- [TO DO]:
Please rewrite the part of the records that opens with the line containing "This screenshot has" and runs through the end of the records, requests included, shifting every coordinate in the answers by adding 83 to it. Leave the pictures out of your answer.

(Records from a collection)
## Start

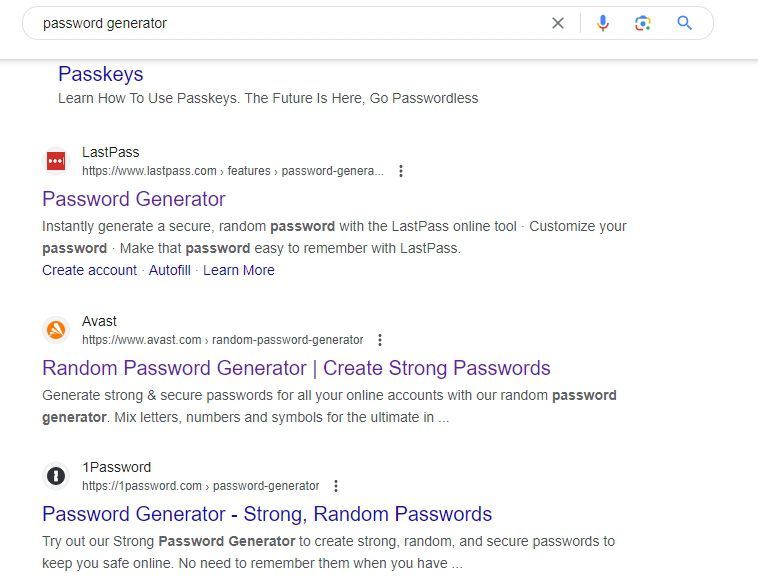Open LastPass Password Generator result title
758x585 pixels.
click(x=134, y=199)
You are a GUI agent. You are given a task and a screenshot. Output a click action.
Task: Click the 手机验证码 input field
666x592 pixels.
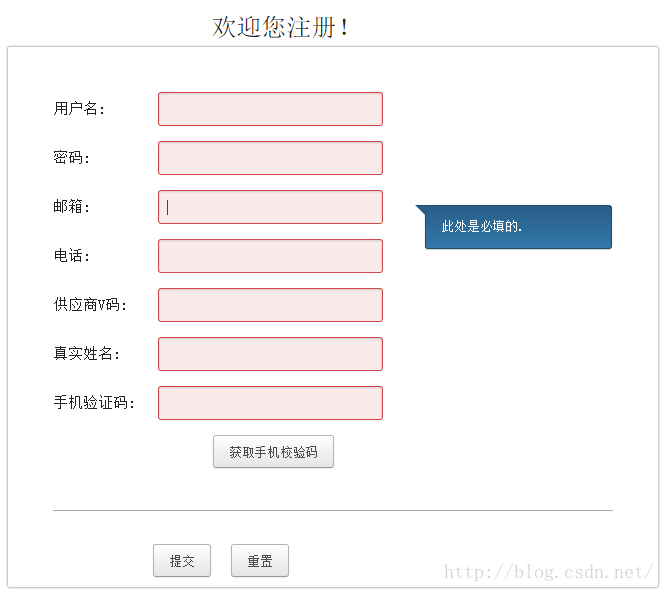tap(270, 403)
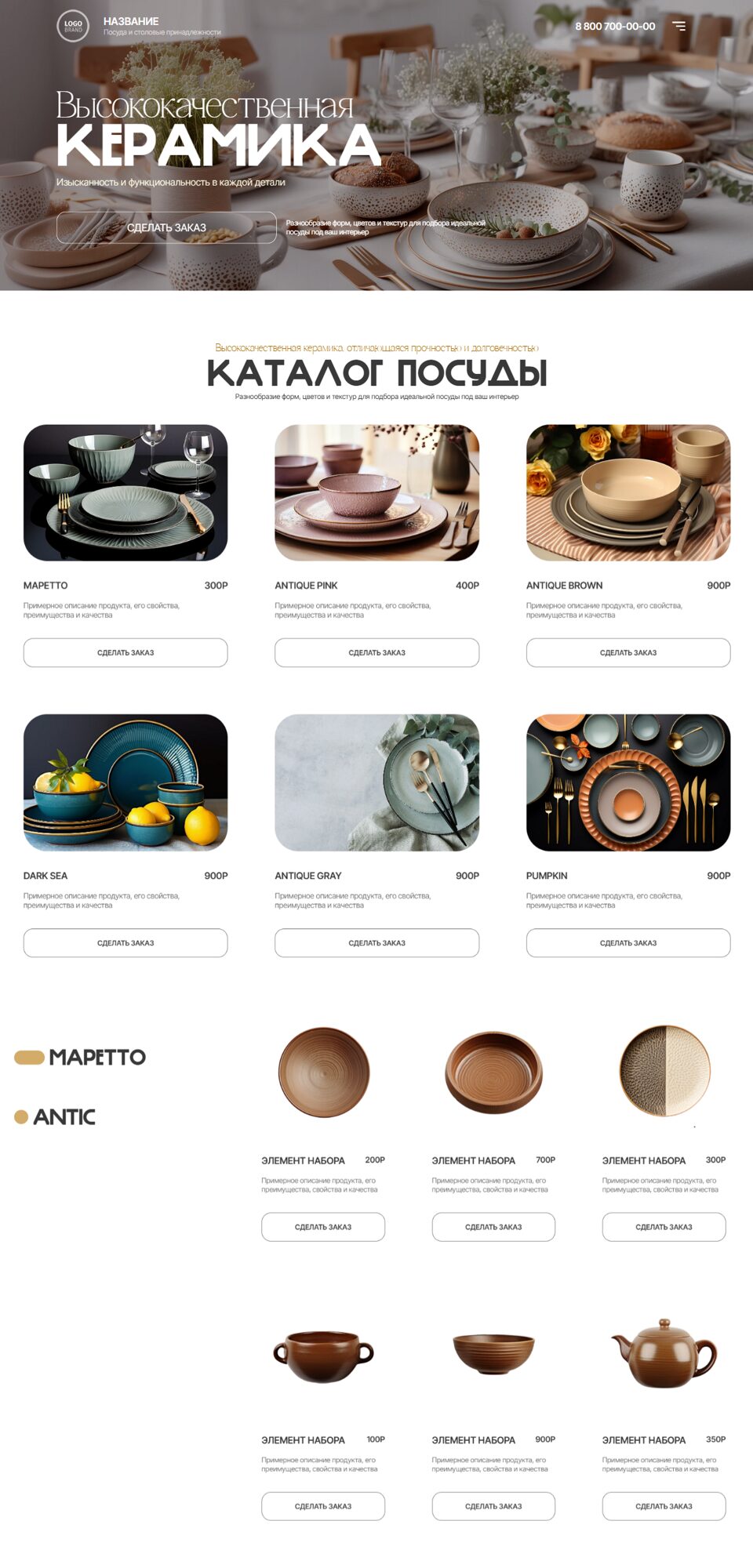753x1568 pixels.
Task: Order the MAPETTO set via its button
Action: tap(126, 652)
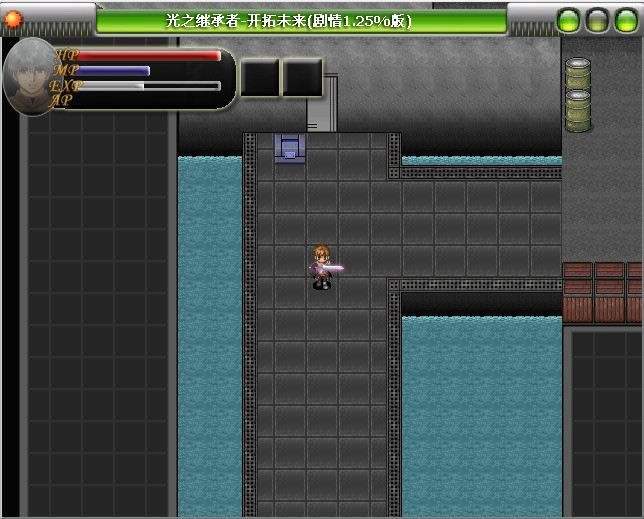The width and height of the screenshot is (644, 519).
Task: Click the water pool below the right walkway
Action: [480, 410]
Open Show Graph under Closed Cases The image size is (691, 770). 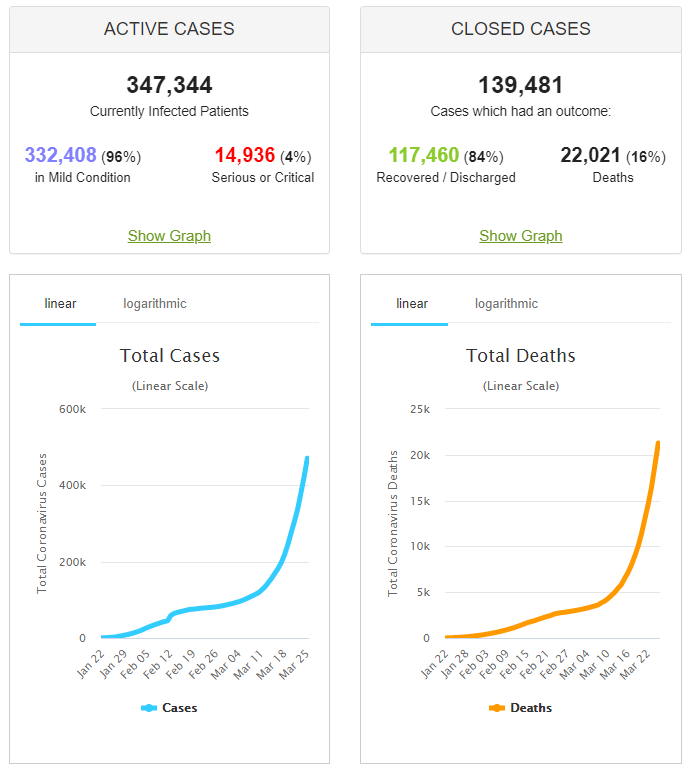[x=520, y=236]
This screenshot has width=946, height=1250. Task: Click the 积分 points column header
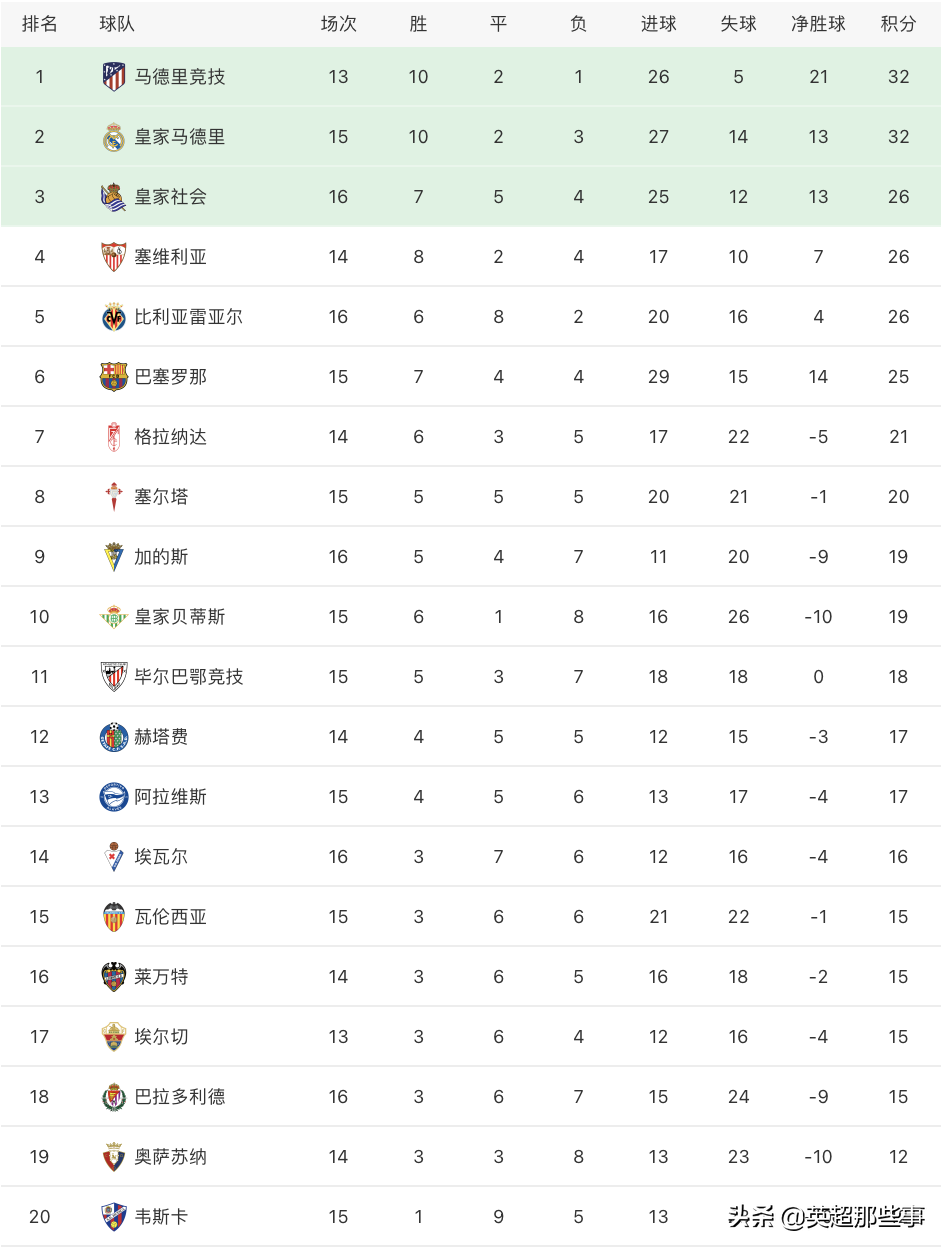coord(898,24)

## End

- [COMPLETE OUTPUT]:
This screenshot has width=946, height=1250. Task: Click the 积分 points column header
coord(981,107)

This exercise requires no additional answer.